[LISTED ENTRIES]
• • • • •

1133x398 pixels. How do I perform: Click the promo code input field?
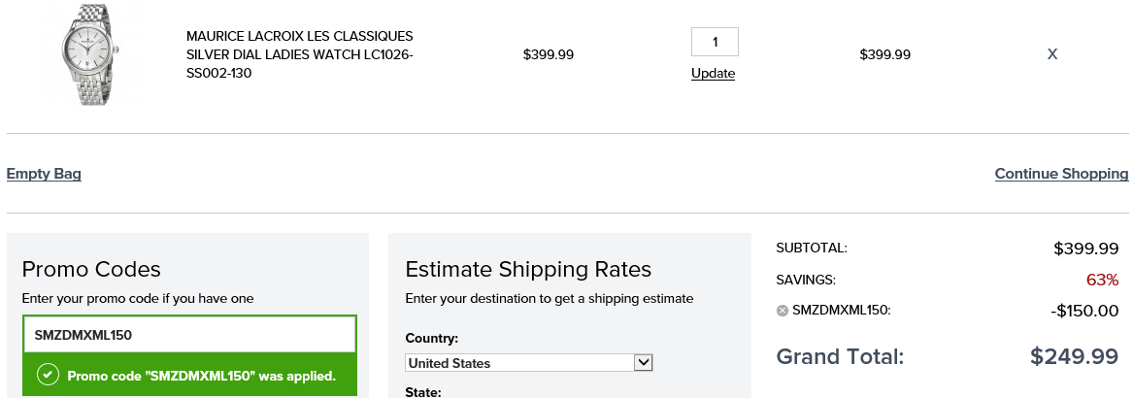pyautogui.click(x=189, y=335)
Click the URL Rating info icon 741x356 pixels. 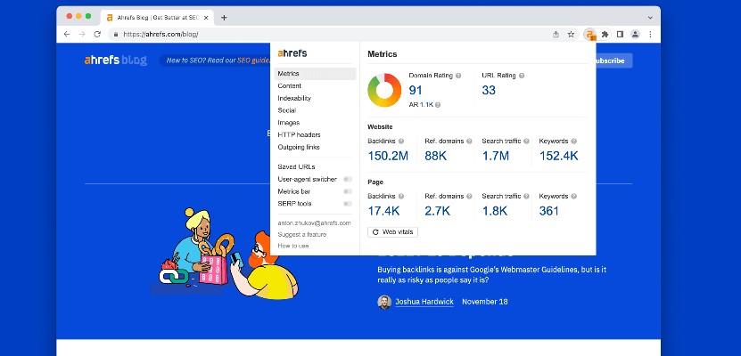point(523,77)
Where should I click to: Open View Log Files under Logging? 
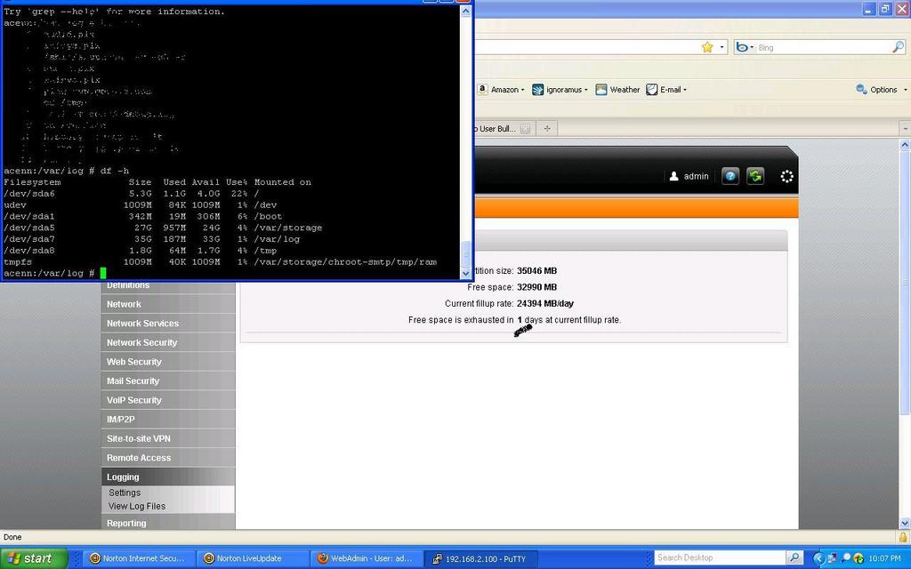[x=137, y=506]
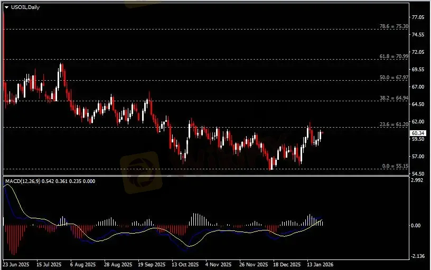
Task: Click the 23 Jun 2025 date marker
Action: 16,264
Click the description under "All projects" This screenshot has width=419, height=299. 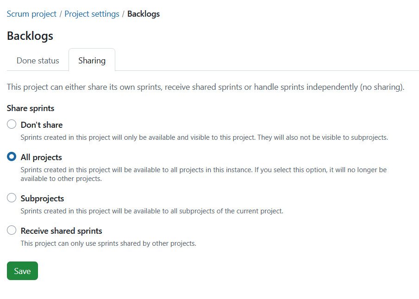(204, 174)
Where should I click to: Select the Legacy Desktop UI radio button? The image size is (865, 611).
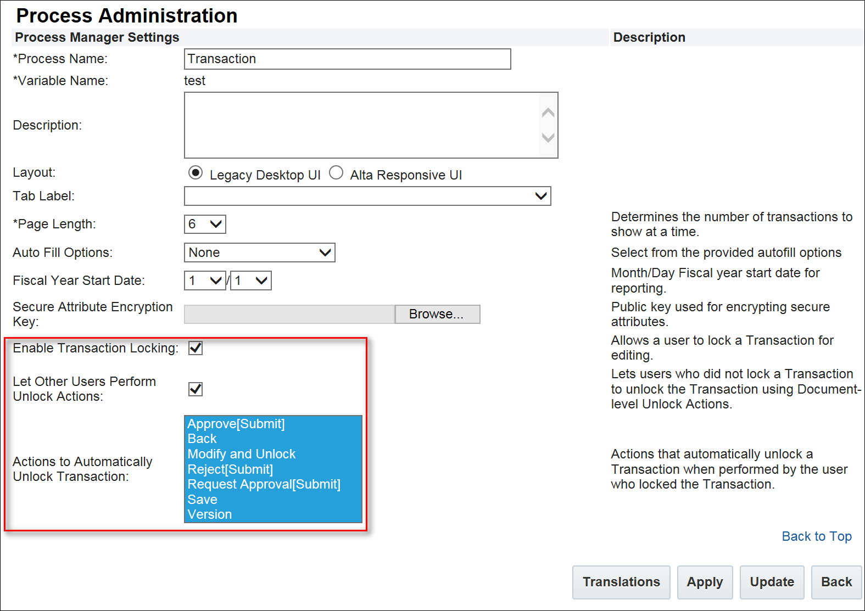(196, 173)
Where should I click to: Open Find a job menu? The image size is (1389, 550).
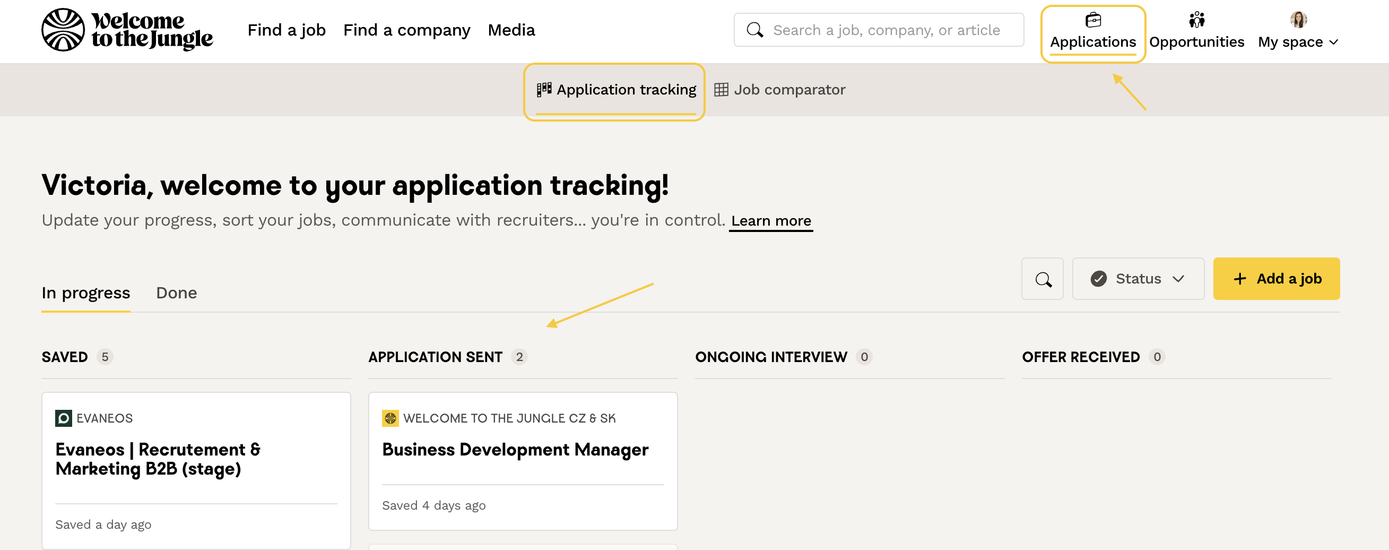(286, 30)
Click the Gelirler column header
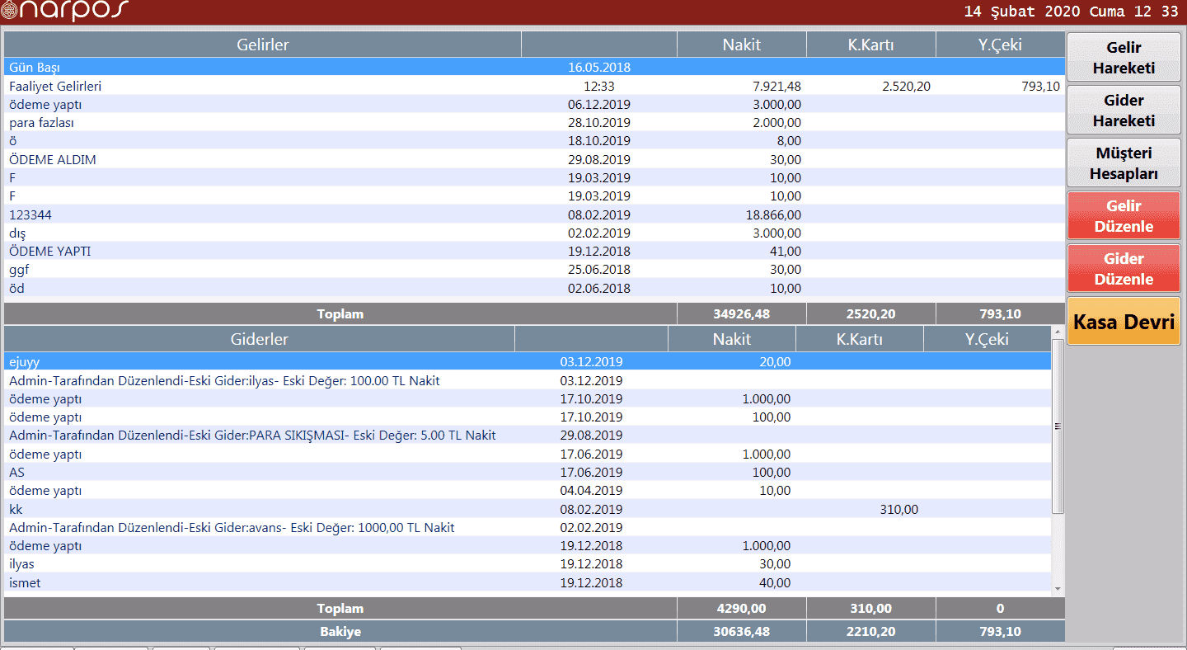Image resolution: width=1187 pixels, height=650 pixels. coord(262,45)
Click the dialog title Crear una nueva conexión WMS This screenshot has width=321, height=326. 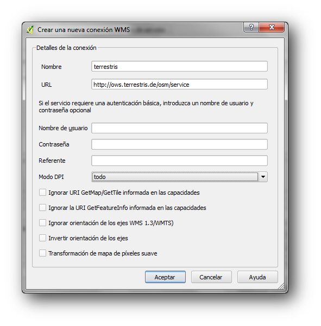tap(84, 30)
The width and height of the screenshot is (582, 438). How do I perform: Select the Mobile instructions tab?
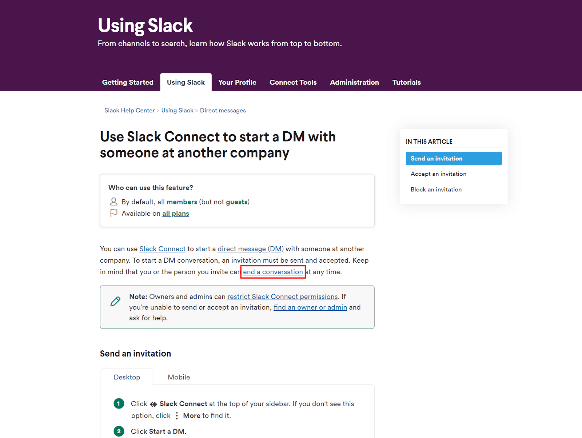tap(179, 377)
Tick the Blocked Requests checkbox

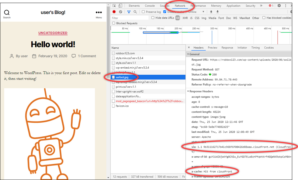(x=114, y=23)
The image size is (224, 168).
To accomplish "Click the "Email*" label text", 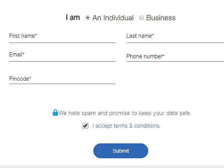I will [x=17, y=55].
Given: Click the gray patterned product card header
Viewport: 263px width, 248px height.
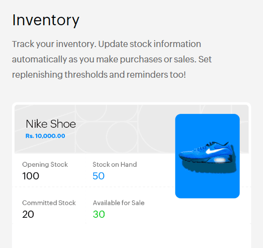Looking at the screenshot, I should [95, 129].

• • • • •

[WORK TO BE COMPLETED]
Extract only the lines from the one that contains "Given: Click the" through the end of the records, inclusive, and omit every picture.

[RESULT]
Given: Click the gray patterned product card header
Viewport: 263px width, 248px height.
Looking at the screenshot, I should [95, 129].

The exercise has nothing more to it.